### What is required
Make an exact copy of the entries below.

(Collected data)
********************

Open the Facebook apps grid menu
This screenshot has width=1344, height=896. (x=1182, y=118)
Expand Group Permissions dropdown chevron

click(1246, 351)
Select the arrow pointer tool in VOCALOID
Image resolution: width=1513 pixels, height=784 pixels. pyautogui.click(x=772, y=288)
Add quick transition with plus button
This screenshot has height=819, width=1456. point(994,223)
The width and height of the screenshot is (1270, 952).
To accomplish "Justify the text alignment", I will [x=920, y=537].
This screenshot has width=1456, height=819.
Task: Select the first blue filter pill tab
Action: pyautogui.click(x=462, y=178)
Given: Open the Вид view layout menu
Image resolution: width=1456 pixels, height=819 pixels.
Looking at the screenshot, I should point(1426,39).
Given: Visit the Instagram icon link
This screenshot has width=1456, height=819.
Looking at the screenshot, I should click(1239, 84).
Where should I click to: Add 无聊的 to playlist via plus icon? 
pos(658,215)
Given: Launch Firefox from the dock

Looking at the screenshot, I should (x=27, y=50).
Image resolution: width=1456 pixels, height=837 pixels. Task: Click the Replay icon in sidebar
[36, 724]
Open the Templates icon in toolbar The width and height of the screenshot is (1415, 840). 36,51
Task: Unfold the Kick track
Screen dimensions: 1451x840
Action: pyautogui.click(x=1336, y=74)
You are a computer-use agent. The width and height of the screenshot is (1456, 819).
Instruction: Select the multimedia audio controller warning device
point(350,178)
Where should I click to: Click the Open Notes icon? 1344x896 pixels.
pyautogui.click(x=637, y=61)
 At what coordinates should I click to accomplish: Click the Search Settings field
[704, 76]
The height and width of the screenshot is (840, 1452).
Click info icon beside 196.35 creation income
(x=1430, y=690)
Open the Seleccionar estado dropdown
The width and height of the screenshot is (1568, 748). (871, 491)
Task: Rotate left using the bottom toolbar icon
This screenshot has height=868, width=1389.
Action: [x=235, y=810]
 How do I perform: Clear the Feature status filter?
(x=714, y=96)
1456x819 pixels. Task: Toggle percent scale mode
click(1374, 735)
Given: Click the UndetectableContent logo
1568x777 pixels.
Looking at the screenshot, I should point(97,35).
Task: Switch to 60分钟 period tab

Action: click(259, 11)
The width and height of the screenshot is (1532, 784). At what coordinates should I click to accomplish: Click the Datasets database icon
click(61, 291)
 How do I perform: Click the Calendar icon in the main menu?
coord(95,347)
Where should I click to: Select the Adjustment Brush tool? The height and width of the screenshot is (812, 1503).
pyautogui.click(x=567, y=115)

********************

### Final answer
Open the Facebook apps grid menu
This screenshot has width=1344, height=896. (x=1182, y=118)
Expand Group Permissions dropdown chevron

click(1246, 351)
Select the arrow pointer tool in VOCALOID
Image resolution: width=1513 pixels, height=784 pixels. pyautogui.click(x=772, y=288)
Add quick transition with plus button
This screenshot has height=819, width=1456. point(994,223)
The width and height of the screenshot is (1270, 952).
To accomplish "Justify the text alignment", I will [x=920, y=537].
This screenshot has width=1456, height=819.
Task: Select the first blue filter pill tab
Action: pyautogui.click(x=462, y=178)
Given: Open the Вид view layout menu
Image resolution: width=1456 pixels, height=819 pixels.
Looking at the screenshot, I should point(1426,39).
Given: Visit the Instagram icon link
This screenshot has width=1456, height=819.
Looking at the screenshot, I should click(1239, 84).
Where should I click to: Add 无聊的 to playlist via plus icon? 
pos(658,215)
Given: Launch Firefox from the dock

Looking at the screenshot, I should (x=27, y=50).
Image resolution: width=1456 pixels, height=837 pixels. Task: Click the Replay icon in sidebar
[36, 724]
Open the Templates icon in toolbar The width and height of the screenshot is (1415, 840). 36,51
Task: Unfold the Kick track
Screen dimensions: 1451x840
Action: pyautogui.click(x=1336, y=74)
You are a computer-use agent. The width and height of the screenshot is (1456, 819).
Instruction: Select the multimedia audio controller warning device
point(350,178)
Where should I click to: Click the Open Notes icon? 1344x896 pixels.
pyautogui.click(x=637, y=61)
 At what coordinates should I click to accomplish: Click the Search Settings field
[704, 76]
The height and width of the screenshot is (840, 1452).
Click info icon beside 196.35 creation income
(x=1430, y=690)
Open the Seleccionar estado dropdown
The width and height of the screenshot is (1568, 748). (871, 491)
Task: Rotate left using the bottom toolbar icon
This screenshot has height=868, width=1389.
Action: [x=235, y=810]
 How do I perform: Clear the Feature status filter?
(x=714, y=96)
1456x819 pixels. Task: Toggle percent scale mode
click(1374, 735)
Given: Click the UndetectableContent logo
1568x777 pixels.
Looking at the screenshot, I should point(97,35).
Task: Switch to 60分钟 period tab

Action: click(259, 11)
The width and height of the screenshot is (1532, 784). At what coordinates should I click to accomplish: Click the Datasets database icon
click(61, 291)
 How do I perform: Click the Calendar icon in the main menu?
coord(95,347)
Where should I click to: Select the Adjustment Brush tool? The height and width of the screenshot is (812, 1503).
pyautogui.click(x=567, y=115)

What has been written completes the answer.